Nadine says she also loved Haifa because it’s home to Jews and Arabs who get along. She’s an Arab, a Muslim, a Palestinian and a citizen of Israel. She says that complex identity can present challenges, such as when she’s introduced to strangers.
"If I start with, 'I’m Israeli,' they tell me about their uncle’s bar mitzvah, and if I say 'I’m Palestinian,' they assume one thing about me," Nadine says. "And just saying both really confuses people."
'Meditation' On The Court
When Nadine was in first grade, her parents sent her to a private, Hebrew-speaking school in Haifa. She was the only Arab student there until her brother, Fahoum Fahoum, enrolled two years later.
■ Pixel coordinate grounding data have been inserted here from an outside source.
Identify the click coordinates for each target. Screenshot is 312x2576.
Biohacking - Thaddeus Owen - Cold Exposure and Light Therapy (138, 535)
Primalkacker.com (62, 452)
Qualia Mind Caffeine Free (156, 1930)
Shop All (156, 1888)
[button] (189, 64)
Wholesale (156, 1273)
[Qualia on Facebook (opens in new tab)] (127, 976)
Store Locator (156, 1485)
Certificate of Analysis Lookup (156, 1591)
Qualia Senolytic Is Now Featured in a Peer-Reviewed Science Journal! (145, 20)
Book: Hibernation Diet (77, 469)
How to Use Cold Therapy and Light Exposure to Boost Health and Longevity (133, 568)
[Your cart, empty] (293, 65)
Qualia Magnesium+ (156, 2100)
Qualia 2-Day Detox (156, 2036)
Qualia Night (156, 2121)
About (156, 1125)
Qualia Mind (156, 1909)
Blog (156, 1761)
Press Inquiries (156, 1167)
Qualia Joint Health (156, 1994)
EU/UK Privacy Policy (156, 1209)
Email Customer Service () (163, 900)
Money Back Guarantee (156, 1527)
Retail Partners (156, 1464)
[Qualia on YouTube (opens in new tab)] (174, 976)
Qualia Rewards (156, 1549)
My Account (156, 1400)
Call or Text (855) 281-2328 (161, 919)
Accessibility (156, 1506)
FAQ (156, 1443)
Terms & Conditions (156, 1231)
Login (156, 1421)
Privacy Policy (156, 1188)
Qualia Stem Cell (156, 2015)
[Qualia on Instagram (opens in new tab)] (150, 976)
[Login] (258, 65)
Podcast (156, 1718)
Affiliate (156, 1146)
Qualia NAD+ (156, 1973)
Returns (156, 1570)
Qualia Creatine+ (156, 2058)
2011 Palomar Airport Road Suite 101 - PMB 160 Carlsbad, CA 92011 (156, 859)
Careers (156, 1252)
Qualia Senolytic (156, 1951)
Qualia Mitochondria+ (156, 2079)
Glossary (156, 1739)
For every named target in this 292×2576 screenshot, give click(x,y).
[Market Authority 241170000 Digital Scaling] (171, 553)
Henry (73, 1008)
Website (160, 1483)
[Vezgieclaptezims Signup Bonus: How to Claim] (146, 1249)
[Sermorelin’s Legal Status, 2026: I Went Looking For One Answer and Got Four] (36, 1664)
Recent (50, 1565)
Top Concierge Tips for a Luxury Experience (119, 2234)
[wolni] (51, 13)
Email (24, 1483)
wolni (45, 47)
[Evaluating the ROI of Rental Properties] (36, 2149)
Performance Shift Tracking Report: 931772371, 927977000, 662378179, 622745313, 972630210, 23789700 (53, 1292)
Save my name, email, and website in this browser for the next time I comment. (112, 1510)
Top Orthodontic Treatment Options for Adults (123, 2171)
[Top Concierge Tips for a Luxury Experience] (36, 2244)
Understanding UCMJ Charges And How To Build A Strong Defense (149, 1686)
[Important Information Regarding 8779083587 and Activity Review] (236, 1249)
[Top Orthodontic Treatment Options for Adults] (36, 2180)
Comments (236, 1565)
"My parents wanted their kids to interact with the people they live with," Fahoum says. "They wanted to open us up to 'the other.' "
That happened. Nadine and Fahoum say they quickly made Jewish friends. Hebrew became their primary language. They usually felt safe at school. But there would be occasional confrontations when there was trouble in Israel, Gaza or the West Bank.
"I would hear things like, 'Oh, those Arabs, Palestinians, they should die. They want to kill us,' " Nadine says. "And I would say, 'You know, I am also Arab, I am also Palestinian and I don’t want that.' And they would say, 'Yeah, but you’re not like them.' "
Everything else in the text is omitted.